ネパールのいなかの旅の食事はいつも、豆のスープと野菜カレーの「ネパール定食」だ。野菜カレーの味付けはインド料理にくらべると香辛料が効いておらず、物足りない。いやになるほどヘルシーな食生活である。
ゴルカという町で泊まった宿の客は、私も含めて3組。商人風のネパール人と、ドイツ人の考古学者夫妻。ドイツ人夫妻の方は、ネパールの食事がよほどお気に召さないらしく、常に自炊をしている様子だった。
名ばかりだが「ホテル」を名乗るその宿には、これもまた名ばかりな「レストラン」がある。雰囲気と不釣り合いに立派なメニューは、英語とネパール語の両方で書かれている。メニューを見て食事を注文するのは久しぶりだ。ビールを1本頼み、ヤクのマークのたばこをふかしながら、料理を選ぶ。
普段はとりたてて肉を食べたいなどと思うことはないが、「ネパール定食」ばかりの生活を1週間も続けると、さすがに動物性タンパク質が欠乏してくる。今日は肉を食おう。決心は固い。
メニューを見ると、マトンカレーやチキンカレー、水牛のステーキなどがならんでおり、どれも一番高い方の値が付けられている。長らく肉を受け付けていない胃袋だから、マトンや水牛は遠慮して、チキンにする。たばこを1本吸い終わったところで、係を呼んだ。口には出さないものの「今日は肉を食うぞ、金ならあるからな、ガハハ。さっさと注文取りに来い!」という気分だ。
ところが、大船に乗ったつもりになって注文をすると、「Today No Chicken(原文ママ)」だという。なんということだ。せっかく一番高い方のメニューを頼んでやろうというのに...マトンも水牛も、今日は終わったと言われてしまった。
ふーん、そうか。今日は疲れている。疲れた体にいきなり肉はよろしくないということであろう。明日は用意できると言っていたし、今日はがまんしよう。そのかわりにビールをもう1本と、サモサをつまんでから、ネパール定食で食事を済ませた。
そして次の日。朝のうちだけだったが、マナスルの山影も拝むことができた。幸先のよいスタート。昼飯は相変わらずネパール定食だったが、今日は肉を食える日だ。人間将来に希望があれば、がまんもできるというものである。ネパール定食をいつもよりおいしくいただけた。
夕方、宿のレストランに入る。レストランの従業員とも顔なじみになったので、とりとめのない話をしながらビールを1本やる。よく冷えていてうまい。あっという間に1本目は空になった。勧められるままに、2本目を注文する。彼の言うところでは、今日はチョプシー(固ヤキソバ)を用意できるという。「去年泊まった日本人はこれが気に入っていたぞ」などと言いながら、しきりに勧めてくる。たしかに、酒のつまみには非常に魅力的な一品である。

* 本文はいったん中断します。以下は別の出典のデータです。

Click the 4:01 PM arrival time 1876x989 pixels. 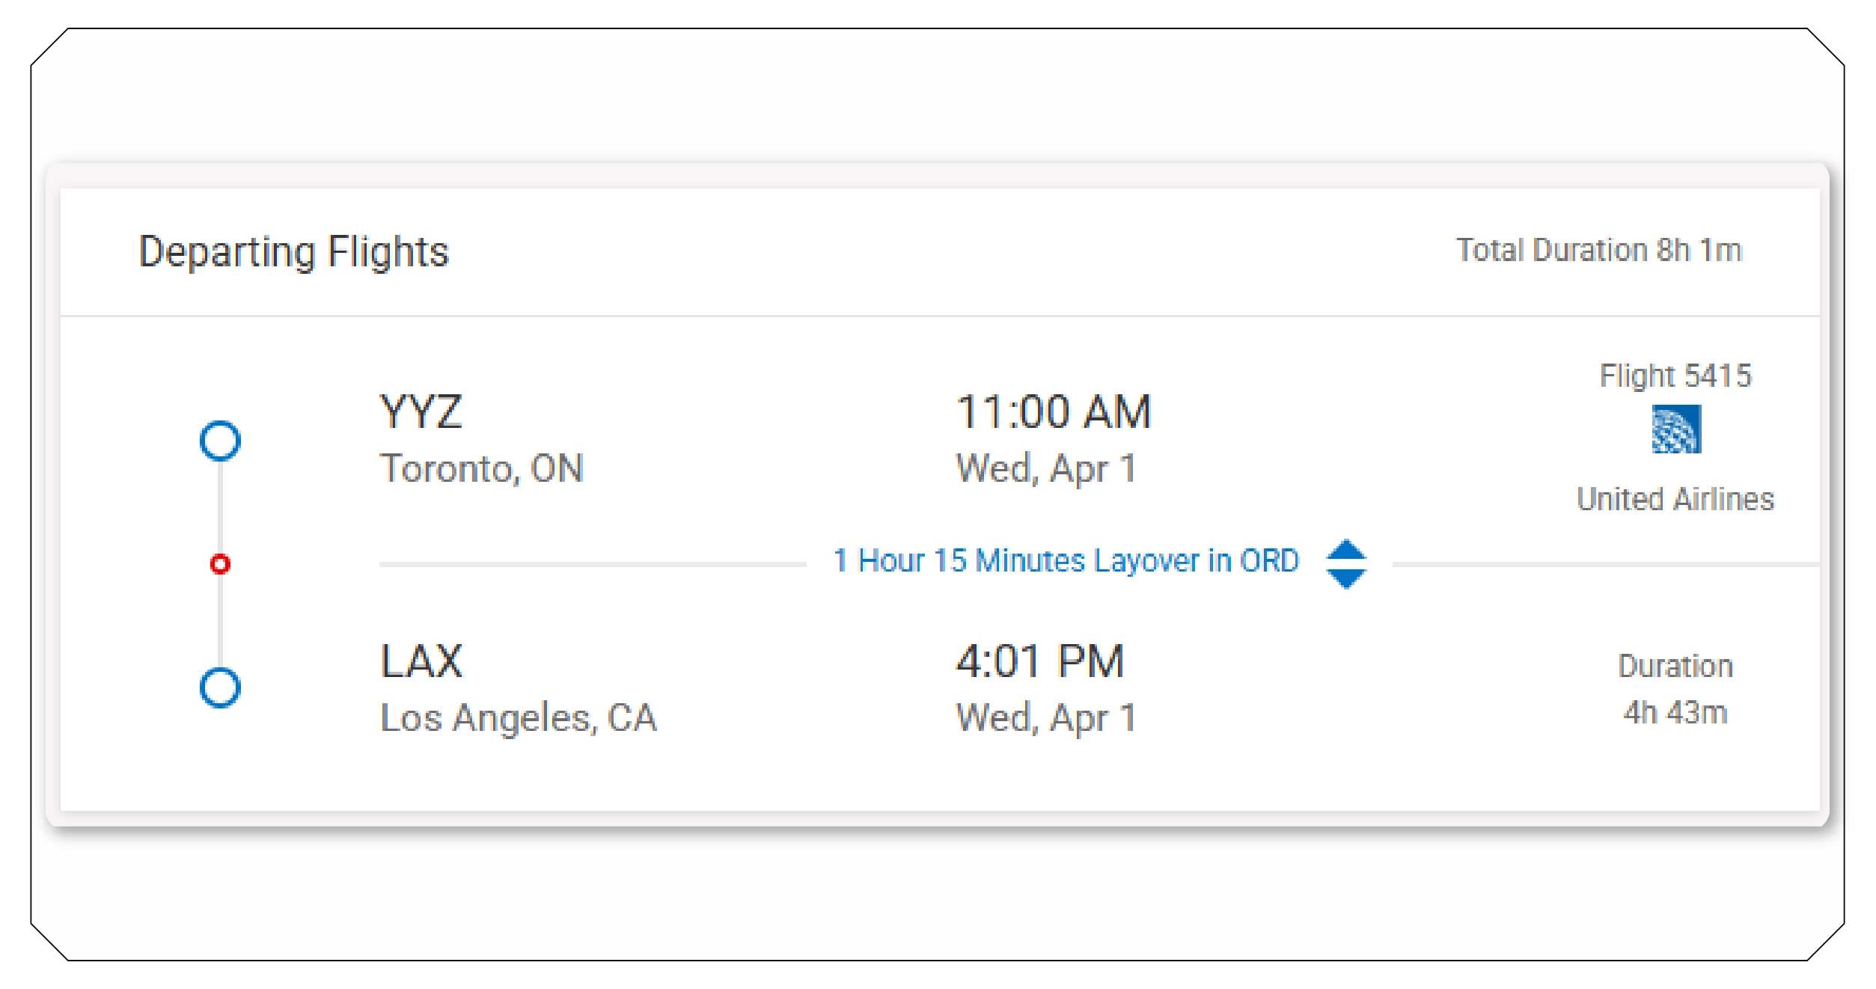click(1040, 661)
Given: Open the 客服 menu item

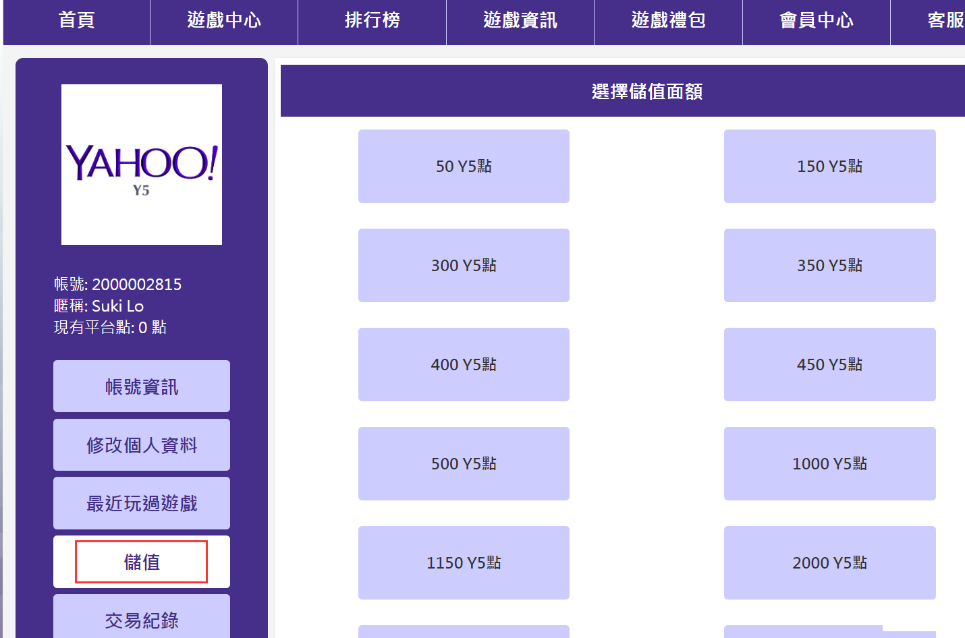Looking at the screenshot, I should [x=944, y=21].
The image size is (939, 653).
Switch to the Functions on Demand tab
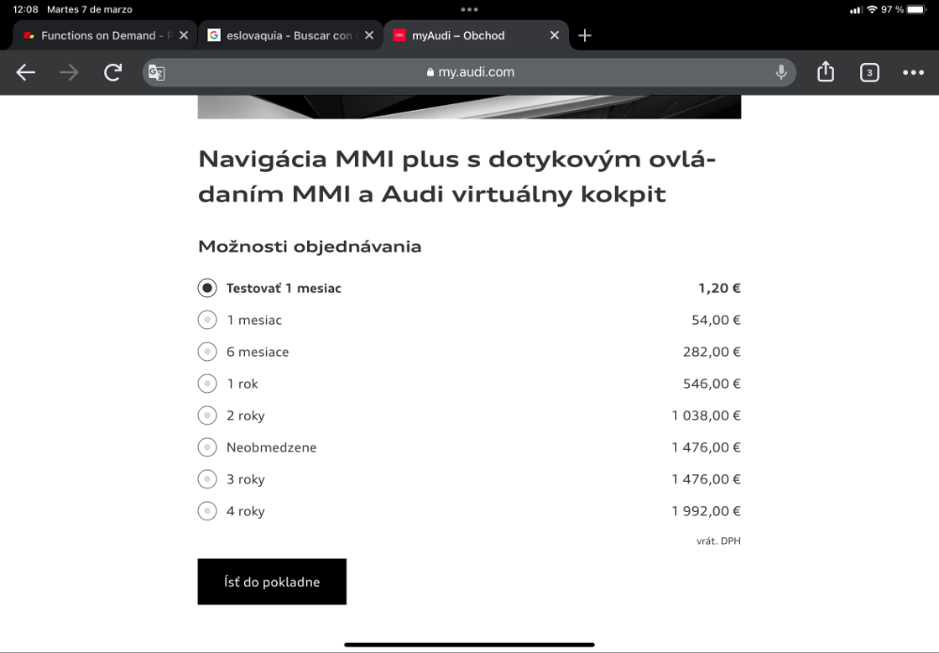coord(100,36)
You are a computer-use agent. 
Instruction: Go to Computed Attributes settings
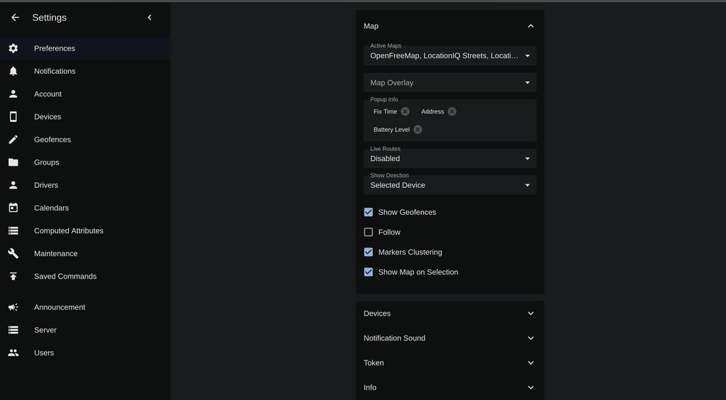tap(69, 231)
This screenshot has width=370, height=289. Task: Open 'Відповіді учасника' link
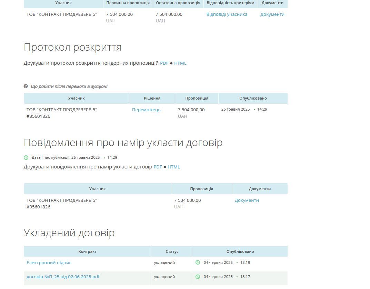coord(227,14)
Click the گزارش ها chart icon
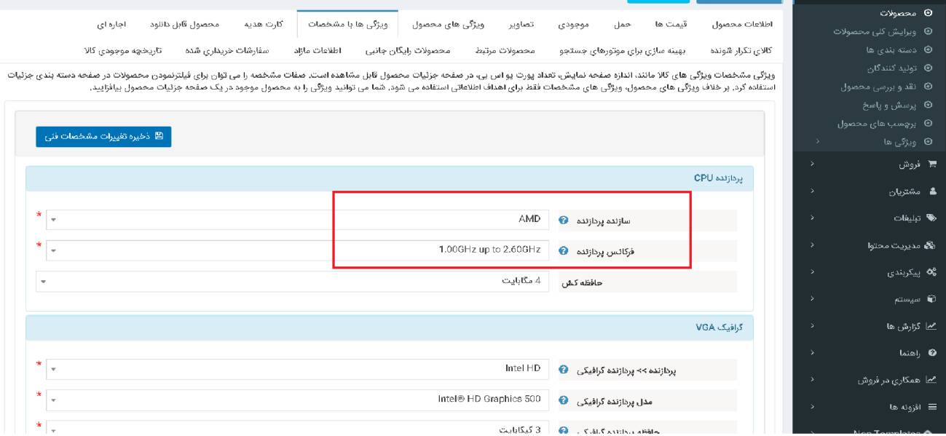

しかしである。私は昨日から「肉を食う」という決心を固くしており、いかなる誘惑をも排除して肉を食わなければならない状況にある。注文を決めかねていると、さっきの従業員は厨房に入っていってしまった。
「よもや、先走った考えを起こしたのではあるまいな、おぬし...」ひょっとすると、すでにチョプシーの調理に取りかかるよう指示してしまったかもしれない。お酒もだいぶん回ってきており、私の想像力は頂点に達していた。厨房をのぞき込む。おやおや、なぜか気まずい表情だ。厨房をのぞき込むことはネパールの社会規範に反することだとでもいうわけか?「チキンカレーを頼みたいんだが...」。
「Today No Chicken(またもや原文ママ)」。この宿はどうしても肉を食わせない気らしい。「もしや私の財布の中身が疑われているのでは」とも思ったが、尋常ではないビールの勘定は軽くチキンカレーの値段を超えている。仕方がないので、すでに材料の野菜が切りそろえられていたチョプシーを注文する。
出されたチョプシーは「山盛り」だった。日本の中華料理屋で注文する固ヤキソバの、ゆうに2皿分くらいはある。こいつと格闘していたら、3本目のビールはすっかりすすまなくなった。残してしまったビールはレストランの人にお裾分けすることにした。
残り物のビールを一気に飲み干した彼のことを、今でもときどき思い出す。悪いことをしてしまったのかもしれない。